_REQUIREMENT:_
Copy each of the following records line for line, with no changes.

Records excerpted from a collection
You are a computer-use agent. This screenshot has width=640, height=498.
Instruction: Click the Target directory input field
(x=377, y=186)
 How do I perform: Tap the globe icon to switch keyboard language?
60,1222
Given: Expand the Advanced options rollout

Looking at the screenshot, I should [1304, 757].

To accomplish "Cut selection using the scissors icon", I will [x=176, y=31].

_TASK RESPONSE:_
You are a computer-use agent. This screenshot has width=640, height=498.
Instruction: Click the Target directory input field
(x=377, y=186)
 How do I perform: Tap the globe icon to switch keyboard language?
60,1222
Given: Expand the Advanced options rollout

Looking at the screenshot, I should [1304, 757].

To accomplish "Cut selection using the scissors icon", I will [x=176, y=31].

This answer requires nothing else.